--- REQUIRED WORK ---
Swap "Clear grid button" for "Reset grid button" in the part that opens with the line containing "Click the PowerPoint icon in taskbar" and closes with the line containing "Action: pyautogui.click(x=892, y=323)", and give back only those lines with everything else unchanged.
-- START EXCERPTED RECORDS --
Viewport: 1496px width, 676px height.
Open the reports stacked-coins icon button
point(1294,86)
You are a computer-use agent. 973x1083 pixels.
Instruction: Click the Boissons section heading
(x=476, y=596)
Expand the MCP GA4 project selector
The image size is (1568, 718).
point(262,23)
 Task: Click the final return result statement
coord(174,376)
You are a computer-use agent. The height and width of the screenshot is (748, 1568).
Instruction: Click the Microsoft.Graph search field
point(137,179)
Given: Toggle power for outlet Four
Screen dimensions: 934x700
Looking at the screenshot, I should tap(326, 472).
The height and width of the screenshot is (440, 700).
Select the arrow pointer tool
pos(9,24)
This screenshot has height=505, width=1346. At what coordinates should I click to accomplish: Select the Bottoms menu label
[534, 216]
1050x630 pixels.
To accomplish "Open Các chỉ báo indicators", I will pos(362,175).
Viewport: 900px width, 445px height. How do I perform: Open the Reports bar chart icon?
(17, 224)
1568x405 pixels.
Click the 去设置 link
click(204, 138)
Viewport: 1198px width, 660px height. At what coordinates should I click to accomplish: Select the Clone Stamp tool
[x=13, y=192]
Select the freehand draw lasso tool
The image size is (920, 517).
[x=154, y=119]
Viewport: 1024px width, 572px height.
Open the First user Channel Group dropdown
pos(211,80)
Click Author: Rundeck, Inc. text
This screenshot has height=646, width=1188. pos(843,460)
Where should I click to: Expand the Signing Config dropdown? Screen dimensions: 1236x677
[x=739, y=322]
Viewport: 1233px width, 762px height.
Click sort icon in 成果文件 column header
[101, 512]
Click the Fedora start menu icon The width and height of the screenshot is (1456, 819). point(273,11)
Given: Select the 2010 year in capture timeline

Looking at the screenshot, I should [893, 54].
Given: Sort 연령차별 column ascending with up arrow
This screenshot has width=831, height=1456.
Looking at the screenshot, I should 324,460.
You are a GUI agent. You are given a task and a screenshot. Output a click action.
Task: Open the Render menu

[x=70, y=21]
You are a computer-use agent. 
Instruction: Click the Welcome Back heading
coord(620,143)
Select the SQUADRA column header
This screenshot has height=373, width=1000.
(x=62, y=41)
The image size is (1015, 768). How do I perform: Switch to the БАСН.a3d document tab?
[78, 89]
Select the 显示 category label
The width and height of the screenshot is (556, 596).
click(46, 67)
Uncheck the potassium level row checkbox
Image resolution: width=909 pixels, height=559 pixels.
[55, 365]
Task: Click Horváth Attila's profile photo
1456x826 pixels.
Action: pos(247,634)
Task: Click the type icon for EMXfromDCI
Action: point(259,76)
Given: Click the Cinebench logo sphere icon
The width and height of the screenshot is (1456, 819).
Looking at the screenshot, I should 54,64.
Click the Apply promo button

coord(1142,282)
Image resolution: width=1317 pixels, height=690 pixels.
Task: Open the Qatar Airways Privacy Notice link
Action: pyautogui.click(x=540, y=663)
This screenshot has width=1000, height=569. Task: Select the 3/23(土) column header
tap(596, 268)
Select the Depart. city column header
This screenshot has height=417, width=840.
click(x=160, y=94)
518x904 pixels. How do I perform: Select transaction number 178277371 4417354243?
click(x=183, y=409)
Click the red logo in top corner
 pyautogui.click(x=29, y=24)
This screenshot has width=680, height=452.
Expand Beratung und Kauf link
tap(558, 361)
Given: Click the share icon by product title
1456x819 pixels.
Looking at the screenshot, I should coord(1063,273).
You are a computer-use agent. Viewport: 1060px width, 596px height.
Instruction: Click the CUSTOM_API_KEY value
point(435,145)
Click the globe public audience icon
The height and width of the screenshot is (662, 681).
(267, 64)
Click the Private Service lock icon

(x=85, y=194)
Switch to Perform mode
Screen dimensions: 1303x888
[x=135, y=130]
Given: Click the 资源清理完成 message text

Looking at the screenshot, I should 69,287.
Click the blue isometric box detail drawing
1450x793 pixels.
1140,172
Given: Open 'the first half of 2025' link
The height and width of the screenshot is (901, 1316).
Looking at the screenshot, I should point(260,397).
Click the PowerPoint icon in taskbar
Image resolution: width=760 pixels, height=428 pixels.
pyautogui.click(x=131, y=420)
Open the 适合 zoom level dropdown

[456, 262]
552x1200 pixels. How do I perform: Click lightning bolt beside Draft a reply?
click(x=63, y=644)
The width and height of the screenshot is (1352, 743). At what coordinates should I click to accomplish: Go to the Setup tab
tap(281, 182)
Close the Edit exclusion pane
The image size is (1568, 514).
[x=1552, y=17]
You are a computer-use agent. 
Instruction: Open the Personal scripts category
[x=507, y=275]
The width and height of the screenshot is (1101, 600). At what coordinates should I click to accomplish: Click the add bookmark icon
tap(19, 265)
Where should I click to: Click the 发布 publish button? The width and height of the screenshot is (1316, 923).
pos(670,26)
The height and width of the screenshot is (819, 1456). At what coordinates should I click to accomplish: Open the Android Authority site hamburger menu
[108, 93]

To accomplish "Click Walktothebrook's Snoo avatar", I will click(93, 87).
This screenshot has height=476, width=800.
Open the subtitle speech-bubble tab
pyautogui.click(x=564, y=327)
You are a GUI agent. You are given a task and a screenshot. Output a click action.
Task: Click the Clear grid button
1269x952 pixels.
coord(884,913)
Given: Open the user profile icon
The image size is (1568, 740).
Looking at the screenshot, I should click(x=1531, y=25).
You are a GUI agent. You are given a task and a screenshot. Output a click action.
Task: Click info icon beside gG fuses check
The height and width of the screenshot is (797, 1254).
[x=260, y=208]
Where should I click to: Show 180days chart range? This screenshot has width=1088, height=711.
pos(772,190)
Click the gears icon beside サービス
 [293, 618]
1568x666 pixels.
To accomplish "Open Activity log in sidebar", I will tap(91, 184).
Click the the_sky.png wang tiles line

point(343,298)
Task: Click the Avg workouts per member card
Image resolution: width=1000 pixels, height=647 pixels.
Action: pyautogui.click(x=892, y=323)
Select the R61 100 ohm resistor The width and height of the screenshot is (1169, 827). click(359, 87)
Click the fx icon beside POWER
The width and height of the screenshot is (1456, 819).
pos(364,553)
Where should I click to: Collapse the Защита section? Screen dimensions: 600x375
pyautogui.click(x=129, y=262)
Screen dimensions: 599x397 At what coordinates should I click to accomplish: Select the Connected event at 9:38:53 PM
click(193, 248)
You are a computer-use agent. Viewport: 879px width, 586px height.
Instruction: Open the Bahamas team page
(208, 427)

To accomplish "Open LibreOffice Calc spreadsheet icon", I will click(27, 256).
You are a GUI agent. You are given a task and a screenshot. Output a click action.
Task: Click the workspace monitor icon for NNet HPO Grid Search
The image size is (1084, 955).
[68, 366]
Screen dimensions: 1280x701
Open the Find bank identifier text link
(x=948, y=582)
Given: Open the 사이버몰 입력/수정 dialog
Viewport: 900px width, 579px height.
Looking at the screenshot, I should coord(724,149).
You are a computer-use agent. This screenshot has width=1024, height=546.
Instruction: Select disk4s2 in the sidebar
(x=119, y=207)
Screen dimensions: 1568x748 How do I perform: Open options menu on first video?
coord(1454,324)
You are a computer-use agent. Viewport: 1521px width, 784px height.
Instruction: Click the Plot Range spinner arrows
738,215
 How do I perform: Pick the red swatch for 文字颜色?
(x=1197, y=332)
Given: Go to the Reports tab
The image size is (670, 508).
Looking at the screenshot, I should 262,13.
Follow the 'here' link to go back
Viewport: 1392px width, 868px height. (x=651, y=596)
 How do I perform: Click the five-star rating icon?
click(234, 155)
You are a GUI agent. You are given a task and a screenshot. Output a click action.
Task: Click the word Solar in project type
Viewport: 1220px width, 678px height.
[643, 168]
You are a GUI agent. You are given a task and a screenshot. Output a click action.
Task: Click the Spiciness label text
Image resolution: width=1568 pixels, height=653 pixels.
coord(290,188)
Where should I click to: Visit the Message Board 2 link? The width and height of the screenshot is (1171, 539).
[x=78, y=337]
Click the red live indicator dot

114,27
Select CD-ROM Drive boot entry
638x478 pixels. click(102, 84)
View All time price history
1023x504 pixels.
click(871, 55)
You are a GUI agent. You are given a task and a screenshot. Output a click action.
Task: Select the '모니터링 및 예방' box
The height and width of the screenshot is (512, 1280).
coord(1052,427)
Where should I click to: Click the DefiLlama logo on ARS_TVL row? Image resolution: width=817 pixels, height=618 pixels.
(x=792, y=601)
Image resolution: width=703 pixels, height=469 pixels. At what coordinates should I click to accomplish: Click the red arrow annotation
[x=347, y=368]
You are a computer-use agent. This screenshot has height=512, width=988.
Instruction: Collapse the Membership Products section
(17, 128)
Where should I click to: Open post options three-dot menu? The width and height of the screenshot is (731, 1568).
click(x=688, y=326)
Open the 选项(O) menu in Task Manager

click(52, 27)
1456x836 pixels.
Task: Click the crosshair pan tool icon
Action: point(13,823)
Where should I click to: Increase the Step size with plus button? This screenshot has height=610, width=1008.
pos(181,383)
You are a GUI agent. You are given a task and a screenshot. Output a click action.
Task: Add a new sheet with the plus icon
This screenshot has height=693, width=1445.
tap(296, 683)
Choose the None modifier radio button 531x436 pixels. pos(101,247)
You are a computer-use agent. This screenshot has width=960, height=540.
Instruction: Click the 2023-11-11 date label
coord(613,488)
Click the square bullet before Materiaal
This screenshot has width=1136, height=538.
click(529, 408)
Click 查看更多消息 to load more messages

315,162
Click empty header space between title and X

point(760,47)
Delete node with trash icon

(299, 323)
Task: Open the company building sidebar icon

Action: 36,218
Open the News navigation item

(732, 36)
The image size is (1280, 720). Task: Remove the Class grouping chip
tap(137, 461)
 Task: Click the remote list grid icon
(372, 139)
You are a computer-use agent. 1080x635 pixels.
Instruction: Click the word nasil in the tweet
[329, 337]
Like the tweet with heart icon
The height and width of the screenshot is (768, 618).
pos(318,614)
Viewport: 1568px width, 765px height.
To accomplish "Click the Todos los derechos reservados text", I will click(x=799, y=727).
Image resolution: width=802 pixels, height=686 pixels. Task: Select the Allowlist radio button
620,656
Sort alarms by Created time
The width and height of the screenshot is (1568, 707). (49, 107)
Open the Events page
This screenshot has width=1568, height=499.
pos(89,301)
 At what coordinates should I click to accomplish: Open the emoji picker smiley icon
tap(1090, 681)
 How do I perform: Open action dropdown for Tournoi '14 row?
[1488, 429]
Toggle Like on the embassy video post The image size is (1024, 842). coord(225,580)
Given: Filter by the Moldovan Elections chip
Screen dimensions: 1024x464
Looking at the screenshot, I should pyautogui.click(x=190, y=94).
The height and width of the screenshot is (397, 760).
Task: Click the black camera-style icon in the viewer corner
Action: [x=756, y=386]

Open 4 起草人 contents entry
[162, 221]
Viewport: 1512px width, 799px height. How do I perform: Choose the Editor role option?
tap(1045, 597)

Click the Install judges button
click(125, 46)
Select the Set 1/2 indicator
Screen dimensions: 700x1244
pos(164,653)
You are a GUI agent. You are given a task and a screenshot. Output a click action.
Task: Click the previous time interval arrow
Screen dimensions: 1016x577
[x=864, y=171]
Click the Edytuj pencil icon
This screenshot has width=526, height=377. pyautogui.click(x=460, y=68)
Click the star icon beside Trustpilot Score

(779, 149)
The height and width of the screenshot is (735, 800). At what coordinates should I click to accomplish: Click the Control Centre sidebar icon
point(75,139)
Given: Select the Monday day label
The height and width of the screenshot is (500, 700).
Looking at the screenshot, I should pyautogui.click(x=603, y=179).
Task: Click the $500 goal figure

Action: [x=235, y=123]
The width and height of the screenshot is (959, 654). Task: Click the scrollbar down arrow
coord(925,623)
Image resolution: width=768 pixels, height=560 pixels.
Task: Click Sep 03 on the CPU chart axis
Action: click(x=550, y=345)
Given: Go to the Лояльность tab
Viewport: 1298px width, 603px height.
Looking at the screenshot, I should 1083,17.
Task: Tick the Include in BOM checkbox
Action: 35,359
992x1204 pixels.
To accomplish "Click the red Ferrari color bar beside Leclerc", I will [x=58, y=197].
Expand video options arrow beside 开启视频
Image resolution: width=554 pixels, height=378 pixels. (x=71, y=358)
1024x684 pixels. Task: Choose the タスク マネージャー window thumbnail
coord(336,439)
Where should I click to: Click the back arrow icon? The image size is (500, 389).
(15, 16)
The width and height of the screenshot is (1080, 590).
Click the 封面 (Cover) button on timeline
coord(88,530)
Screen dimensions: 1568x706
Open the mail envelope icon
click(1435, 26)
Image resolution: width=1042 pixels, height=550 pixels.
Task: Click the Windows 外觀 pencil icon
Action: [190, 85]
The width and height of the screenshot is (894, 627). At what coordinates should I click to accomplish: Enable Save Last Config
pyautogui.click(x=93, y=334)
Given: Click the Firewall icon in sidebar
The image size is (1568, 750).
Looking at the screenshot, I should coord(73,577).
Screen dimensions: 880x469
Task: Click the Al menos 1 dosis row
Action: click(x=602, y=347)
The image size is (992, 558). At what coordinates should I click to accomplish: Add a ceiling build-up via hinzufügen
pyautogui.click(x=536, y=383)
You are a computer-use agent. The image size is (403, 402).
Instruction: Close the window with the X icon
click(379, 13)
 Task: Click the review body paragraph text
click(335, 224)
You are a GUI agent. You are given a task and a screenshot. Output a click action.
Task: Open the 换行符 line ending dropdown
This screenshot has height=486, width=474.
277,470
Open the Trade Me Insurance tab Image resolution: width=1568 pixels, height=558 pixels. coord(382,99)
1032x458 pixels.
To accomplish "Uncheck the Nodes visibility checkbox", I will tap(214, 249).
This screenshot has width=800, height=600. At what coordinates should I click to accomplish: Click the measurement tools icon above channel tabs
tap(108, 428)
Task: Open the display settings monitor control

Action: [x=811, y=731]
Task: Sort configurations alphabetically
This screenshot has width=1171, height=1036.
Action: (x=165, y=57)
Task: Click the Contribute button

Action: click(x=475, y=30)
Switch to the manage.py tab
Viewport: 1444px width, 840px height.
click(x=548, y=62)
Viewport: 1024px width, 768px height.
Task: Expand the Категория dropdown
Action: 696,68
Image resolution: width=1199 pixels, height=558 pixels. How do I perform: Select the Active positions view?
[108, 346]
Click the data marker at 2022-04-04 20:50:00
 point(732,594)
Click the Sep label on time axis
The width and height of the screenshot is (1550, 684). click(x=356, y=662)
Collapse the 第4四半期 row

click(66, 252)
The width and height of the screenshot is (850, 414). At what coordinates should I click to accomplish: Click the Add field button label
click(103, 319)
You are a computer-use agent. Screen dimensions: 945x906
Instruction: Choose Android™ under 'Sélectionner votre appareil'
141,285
-- END EXCERPTED RECORDS --
--- ANSWER BELOW ---
Click the PowerPoint icon in taskbar
Image resolution: width=760 pixels, height=428 pixels.
pyautogui.click(x=131, y=420)
Open the 适合 zoom level dropdown

[456, 262]
552x1200 pixels. How do I perform: Click lightning bolt beside Draft a reply?
click(x=63, y=644)
The width and height of the screenshot is (1352, 743). At what coordinates should I click to accomplish: Go to the Setup tab
tap(281, 182)
Close the Edit exclusion pane
The image size is (1568, 514).
[x=1552, y=17]
You are a computer-use agent. 
Instruction: Open the Personal scripts category
[x=507, y=275]
The width and height of the screenshot is (1101, 600). At what coordinates should I click to accomplish: Click the add bookmark icon
tap(19, 265)
Where should I click to: Click the 发布 publish button? The width and height of the screenshot is (1316, 923).
pos(670,26)
The height and width of the screenshot is (819, 1456). At what coordinates should I click to accomplish: Open the Android Authority site hamburger menu
[108, 93]

To accomplish "Click Walktothebrook's Snoo avatar", I will click(93, 87).
This screenshot has height=476, width=800.
Open the subtitle speech-bubble tab
pyautogui.click(x=564, y=327)
You are a GUI agent. You are given a task and a screenshot. Output a click action.
Task: Click the Reset grid button
1269x952 pixels.
coord(884,913)
Given: Open the user profile icon
The image size is (1568, 740).
Looking at the screenshot, I should click(x=1531, y=25).
You are a GUI agent. You are given a task and a screenshot. Output a click action.
Task: Click info icon beside gG fuses check
The height and width of the screenshot is (797, 1254).
[x=260, y=208]
Where should I click to: Show 180days chart range? This screenshot has width=1088, height=711.
pos(772,190)
Click the gears icon beside サービス
 [293, 618]
1568x666 pixels.
To accomplish "Open Activity log in sidebar", I will tap(91, 184).
Click the the_sky.png wang tiles line

point(343,298)
Task: Click the Avg workouts per member card
Image resolution: width=1000 pixels, height=647 pixels.
Action: pyautogui.click(x=892, y=323)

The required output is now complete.